Se si ha un lavoro che piace e si hanno figli, credo che sia importante non abbandonare completamente; consiglierei semmai di trovare delle soluzioni alternative, quindi una mezza giornata o un contratto che consenta di rientrare dopo la gravidanza. Non credo che ad oggi la donna sia realizzata se sta a casa e non lavora, anche perché quando i figli sono grandi, la donna rimane sola. Infatti penso che sia giusto che i figli facciano la loro strada; già a 20/21 anni devono andare via e fare il loro percorso. Non si è solo mamme e non si rimane mamme per tutta la vita, perché i figli devono crescere e le donne devono continuare a sentirsi vive. La vita è anche oltre i figli.
Secondo la sua esperienza, che cosa è importante al fine di riuscire a raggiungere importanti traguardi e magari anche realizzarsi nel lavoro?
Secondo me, è importante, se possibile, fare un’esperienza all’estero, perché la conoscenza dell’inglese apre molte possibilità. Pertanto consiglio esperienze di lavoro all’estero che poi riportate nella realtà italiana e nella provincia come quella di Pisa, possono risultare molto importanti.
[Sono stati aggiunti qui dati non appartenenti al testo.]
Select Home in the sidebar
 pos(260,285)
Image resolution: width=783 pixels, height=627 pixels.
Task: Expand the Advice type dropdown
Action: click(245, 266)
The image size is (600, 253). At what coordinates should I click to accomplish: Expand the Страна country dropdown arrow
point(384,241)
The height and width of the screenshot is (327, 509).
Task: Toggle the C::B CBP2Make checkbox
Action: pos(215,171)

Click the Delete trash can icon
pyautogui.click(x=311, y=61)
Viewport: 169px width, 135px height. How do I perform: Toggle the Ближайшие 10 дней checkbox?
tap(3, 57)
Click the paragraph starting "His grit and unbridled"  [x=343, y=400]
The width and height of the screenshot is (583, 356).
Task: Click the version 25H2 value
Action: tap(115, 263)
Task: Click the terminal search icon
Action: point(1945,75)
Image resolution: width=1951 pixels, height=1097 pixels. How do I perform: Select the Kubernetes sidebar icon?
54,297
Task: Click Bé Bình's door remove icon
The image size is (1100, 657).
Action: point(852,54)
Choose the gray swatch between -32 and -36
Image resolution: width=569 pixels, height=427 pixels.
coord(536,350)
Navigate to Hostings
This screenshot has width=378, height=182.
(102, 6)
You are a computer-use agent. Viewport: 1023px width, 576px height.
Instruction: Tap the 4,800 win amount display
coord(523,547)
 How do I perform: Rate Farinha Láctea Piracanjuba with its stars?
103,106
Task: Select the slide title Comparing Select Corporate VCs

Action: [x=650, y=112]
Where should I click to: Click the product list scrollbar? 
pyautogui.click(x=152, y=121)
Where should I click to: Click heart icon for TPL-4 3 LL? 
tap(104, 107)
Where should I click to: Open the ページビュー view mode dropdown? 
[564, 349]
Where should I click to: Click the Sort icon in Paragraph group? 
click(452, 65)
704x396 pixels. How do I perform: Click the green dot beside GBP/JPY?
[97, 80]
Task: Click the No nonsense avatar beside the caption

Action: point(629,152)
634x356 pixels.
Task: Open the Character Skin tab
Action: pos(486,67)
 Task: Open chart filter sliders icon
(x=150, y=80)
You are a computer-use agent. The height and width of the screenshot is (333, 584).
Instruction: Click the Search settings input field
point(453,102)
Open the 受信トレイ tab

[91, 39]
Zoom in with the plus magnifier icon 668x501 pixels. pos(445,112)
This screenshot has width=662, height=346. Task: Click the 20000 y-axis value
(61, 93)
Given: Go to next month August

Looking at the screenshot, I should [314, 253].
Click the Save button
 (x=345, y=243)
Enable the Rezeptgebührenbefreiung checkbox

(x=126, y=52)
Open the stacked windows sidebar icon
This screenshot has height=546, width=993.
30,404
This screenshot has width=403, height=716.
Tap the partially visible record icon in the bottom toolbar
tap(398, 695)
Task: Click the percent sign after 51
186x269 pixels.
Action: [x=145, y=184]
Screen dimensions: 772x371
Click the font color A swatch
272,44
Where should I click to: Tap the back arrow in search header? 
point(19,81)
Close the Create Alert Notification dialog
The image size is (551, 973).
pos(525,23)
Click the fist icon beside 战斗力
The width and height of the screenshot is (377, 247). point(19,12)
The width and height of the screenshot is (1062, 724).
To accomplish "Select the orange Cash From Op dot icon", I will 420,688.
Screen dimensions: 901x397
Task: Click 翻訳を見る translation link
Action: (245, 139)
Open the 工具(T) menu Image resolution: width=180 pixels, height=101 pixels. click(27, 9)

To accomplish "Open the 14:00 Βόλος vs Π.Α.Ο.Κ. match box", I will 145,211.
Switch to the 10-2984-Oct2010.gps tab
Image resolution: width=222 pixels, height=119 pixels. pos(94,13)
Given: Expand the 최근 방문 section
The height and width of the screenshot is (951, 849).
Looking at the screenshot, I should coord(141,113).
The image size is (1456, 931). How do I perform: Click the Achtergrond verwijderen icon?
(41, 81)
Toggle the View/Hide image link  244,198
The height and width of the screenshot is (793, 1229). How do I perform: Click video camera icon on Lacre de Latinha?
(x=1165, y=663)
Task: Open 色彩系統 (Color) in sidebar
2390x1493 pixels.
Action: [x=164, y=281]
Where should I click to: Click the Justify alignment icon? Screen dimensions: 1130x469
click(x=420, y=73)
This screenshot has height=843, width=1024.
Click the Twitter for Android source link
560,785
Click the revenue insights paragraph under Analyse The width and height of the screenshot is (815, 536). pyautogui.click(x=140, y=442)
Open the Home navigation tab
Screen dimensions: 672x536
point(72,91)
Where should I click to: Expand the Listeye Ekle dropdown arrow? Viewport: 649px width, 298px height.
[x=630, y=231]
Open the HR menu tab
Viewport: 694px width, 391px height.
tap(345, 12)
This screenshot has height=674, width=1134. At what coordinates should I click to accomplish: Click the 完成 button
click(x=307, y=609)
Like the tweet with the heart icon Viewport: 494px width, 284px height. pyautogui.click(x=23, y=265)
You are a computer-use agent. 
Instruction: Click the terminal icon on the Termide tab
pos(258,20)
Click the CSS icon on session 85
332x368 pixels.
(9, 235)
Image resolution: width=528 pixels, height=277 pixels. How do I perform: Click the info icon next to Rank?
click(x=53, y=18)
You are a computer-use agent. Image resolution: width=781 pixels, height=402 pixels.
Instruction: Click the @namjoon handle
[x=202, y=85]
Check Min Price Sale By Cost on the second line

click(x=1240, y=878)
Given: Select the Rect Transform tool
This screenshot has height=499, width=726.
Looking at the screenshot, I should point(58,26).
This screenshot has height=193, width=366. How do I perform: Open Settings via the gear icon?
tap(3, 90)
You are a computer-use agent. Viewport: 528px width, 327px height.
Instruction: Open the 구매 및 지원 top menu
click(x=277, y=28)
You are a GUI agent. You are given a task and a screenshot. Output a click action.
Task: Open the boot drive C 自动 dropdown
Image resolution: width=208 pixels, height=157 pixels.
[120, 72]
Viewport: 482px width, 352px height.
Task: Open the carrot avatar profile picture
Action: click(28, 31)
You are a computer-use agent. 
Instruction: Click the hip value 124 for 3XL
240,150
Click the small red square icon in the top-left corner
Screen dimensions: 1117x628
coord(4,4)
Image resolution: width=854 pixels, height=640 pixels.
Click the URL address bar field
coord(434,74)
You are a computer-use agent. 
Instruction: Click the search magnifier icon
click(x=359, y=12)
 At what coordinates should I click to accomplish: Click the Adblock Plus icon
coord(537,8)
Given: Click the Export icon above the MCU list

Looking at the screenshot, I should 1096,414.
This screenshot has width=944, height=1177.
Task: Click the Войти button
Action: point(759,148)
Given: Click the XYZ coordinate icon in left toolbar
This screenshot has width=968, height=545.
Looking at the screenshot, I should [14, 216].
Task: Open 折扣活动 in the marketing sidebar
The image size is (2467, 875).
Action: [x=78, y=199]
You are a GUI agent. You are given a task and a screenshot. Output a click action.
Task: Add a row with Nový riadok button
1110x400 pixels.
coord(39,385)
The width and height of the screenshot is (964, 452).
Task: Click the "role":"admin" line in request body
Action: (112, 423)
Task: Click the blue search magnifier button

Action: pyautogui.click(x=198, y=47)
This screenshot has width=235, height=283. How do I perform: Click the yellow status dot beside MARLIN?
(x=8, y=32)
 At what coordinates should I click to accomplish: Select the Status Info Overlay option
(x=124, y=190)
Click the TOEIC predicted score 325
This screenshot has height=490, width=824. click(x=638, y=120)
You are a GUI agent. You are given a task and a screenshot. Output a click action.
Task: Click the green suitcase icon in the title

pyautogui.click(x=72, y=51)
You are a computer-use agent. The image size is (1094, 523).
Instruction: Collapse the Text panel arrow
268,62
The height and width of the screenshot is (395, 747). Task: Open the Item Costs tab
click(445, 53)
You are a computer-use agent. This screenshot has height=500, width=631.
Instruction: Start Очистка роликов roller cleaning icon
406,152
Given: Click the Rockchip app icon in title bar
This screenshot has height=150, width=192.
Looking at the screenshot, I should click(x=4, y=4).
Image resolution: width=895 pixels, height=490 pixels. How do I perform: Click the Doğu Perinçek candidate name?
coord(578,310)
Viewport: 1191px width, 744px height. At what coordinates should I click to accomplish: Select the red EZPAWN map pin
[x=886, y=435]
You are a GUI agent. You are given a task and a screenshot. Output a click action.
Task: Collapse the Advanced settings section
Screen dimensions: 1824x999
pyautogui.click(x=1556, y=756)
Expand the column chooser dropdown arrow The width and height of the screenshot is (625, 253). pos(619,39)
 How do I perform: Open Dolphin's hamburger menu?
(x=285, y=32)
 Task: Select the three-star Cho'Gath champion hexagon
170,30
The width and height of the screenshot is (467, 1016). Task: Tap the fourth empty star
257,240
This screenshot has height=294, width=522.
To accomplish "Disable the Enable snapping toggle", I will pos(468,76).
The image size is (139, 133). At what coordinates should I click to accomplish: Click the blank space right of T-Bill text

Poi creatività e idee… le donne italiane sono creative e hanno molte idee.
Secondo lei, le donne possono apportare qualcosa di diverso e in più sia nel mondo dell’imprenditoria italiana e quindi anche del lavoro in generale?
Le donne dovrebbero essere un po’ meno presenti nelle scuole, dove c’è un’egemonia troppo femminile, mentre, al contrario, dovrebbero essere più presenti negli altri lavori, quindi nella politica, nel campo medico, nella ricerca. Questo è però legato al fatto che la donna ha sempre cercato un lavoro di mezza giornata, quindi lavori che danno questa opportunità, quali la scuola, i comuni, le poste, realtà in cui però la donna non emerge. Tuttavia s’immagini una donna che gestisce una famiglia e sa organizzare la settimana al minuto, che grande imprenditrice e politica potrebbe essere e quindi come saprebbe organizzare e gestire situazioni ancora irrisolte. Pertanto largo alle donne ma alle donne capaci di lavorare come gli uomini, perché gli uomini ci rispettano se lavoriamo come con la testa, capacità e disponibilità a fare.
Pertanto donne capaci di mantenere il proprio lato femminile, come si diceva prima, ma al contempo capace di impegnarsi e anche di investire energie e tempo.